Collection entries:
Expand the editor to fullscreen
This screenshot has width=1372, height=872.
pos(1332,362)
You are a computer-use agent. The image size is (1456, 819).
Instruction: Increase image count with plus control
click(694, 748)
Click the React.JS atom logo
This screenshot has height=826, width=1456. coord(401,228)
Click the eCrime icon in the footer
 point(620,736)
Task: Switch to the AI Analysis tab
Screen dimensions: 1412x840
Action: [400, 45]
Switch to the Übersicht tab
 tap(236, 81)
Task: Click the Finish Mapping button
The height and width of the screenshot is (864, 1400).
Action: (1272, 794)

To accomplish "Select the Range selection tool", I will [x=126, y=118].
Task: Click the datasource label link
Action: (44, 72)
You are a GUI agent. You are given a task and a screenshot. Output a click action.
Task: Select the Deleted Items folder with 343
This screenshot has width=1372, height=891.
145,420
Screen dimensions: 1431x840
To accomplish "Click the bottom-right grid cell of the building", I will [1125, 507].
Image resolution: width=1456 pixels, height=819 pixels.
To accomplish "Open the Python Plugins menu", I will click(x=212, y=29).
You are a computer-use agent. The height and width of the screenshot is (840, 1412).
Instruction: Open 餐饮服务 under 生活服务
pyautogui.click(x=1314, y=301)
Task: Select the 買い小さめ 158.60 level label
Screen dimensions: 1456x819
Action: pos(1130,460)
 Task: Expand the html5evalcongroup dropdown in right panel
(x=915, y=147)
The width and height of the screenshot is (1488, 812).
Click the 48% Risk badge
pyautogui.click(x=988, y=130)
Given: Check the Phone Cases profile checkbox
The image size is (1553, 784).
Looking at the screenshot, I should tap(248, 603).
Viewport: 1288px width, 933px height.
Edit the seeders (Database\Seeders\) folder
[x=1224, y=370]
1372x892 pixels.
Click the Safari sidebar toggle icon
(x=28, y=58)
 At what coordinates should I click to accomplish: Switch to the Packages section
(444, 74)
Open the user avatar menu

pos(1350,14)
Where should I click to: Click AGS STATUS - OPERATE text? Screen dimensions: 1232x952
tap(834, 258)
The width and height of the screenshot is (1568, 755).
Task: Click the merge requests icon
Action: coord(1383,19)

TO DO: Note each line of the entries that has "pixels" in it, and copy those lines.

ANSWER BOX:
Image resolution: width=1456 pixels, height=819 pixels.
1372x892 pixels.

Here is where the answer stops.